-------- Record set --------

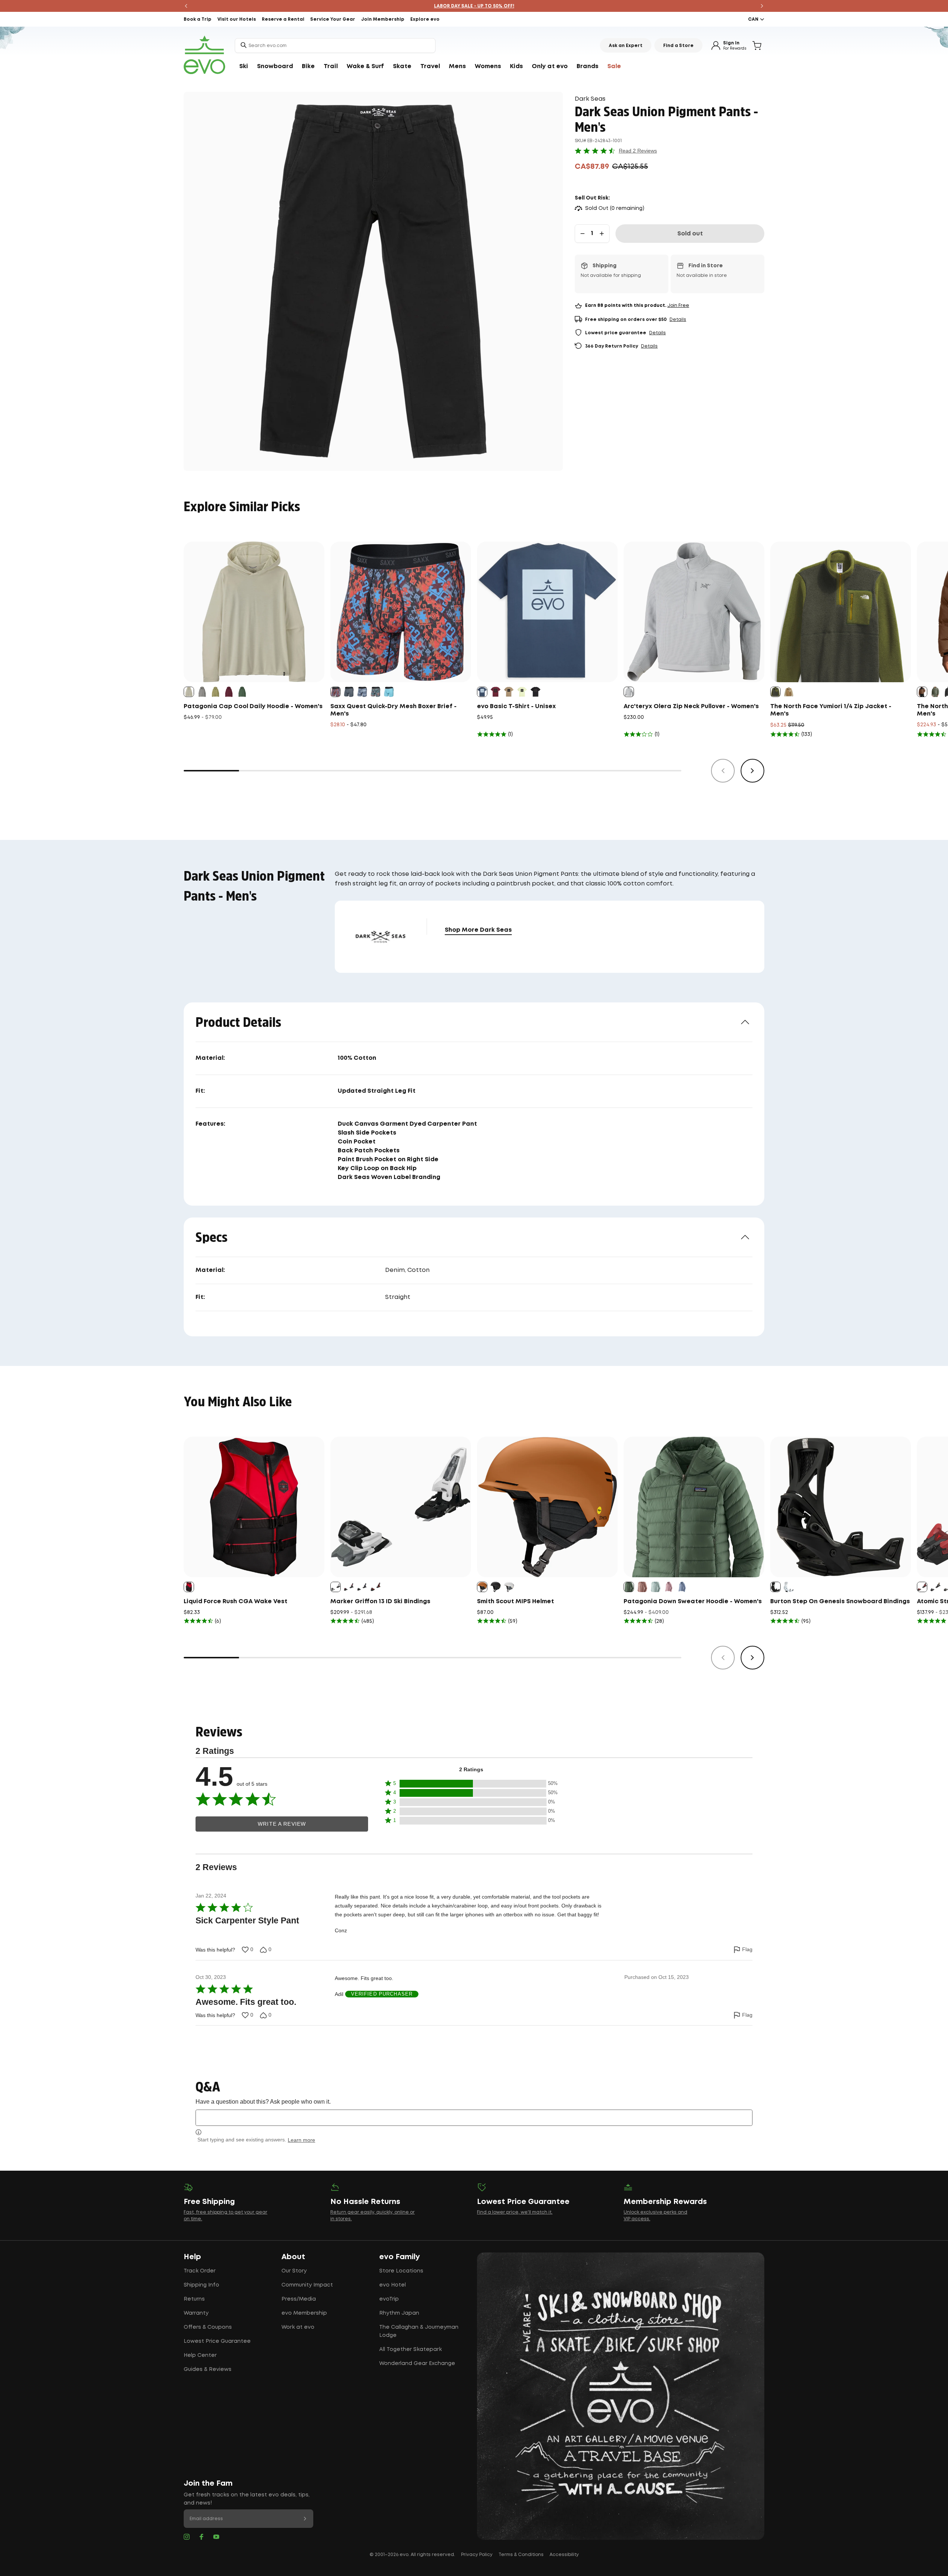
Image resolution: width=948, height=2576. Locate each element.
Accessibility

--------
-------- Record set --------

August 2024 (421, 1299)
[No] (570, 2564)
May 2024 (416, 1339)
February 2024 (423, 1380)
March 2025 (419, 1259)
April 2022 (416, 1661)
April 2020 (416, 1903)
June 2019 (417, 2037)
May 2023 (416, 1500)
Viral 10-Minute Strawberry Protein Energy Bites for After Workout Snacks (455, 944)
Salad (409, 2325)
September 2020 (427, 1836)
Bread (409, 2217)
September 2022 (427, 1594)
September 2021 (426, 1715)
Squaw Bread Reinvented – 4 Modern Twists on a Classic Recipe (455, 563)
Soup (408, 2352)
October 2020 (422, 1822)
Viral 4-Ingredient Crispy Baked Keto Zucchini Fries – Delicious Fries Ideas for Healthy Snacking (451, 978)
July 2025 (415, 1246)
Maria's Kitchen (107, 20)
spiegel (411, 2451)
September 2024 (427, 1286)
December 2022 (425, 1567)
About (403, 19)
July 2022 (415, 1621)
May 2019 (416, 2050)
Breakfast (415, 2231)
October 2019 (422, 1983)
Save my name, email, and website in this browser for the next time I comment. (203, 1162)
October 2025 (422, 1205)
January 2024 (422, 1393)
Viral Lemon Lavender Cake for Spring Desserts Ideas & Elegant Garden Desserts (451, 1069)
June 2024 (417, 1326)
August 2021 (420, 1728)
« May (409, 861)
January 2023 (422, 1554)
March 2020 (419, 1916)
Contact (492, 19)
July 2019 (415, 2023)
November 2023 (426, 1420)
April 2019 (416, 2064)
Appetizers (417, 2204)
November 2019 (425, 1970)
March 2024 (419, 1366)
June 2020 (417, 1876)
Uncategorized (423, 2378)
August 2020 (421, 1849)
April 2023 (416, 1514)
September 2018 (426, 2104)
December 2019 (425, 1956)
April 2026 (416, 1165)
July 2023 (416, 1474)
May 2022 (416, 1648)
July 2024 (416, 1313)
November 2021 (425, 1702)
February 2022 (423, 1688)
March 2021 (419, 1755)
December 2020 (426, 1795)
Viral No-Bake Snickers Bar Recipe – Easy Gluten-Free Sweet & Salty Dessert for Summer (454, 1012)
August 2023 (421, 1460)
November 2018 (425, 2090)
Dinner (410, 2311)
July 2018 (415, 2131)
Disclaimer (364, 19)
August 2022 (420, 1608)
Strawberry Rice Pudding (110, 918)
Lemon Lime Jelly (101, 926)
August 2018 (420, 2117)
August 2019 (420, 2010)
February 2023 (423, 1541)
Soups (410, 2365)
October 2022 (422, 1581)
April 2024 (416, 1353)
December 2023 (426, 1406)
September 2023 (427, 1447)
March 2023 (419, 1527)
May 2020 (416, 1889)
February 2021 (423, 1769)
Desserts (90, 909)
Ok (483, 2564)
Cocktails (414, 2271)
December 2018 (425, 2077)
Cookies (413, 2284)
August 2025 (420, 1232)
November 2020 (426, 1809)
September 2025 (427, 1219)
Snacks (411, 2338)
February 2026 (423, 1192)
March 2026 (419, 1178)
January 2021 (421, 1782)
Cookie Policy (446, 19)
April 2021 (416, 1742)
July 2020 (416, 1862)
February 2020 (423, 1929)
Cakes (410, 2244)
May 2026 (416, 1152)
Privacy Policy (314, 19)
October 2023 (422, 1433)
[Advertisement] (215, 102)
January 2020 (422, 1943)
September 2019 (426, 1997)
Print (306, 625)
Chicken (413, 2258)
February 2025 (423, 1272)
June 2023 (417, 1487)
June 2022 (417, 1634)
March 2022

--------

> Exercise prompt
Copy out all lines of the material containing the word "October".

> Exercise output
October 2020 (422, 1822)
October 2019 (422, 1983)
October 2025 (422, 1205)
October 2022 (422, 1581)
October 2023 (422, 1433)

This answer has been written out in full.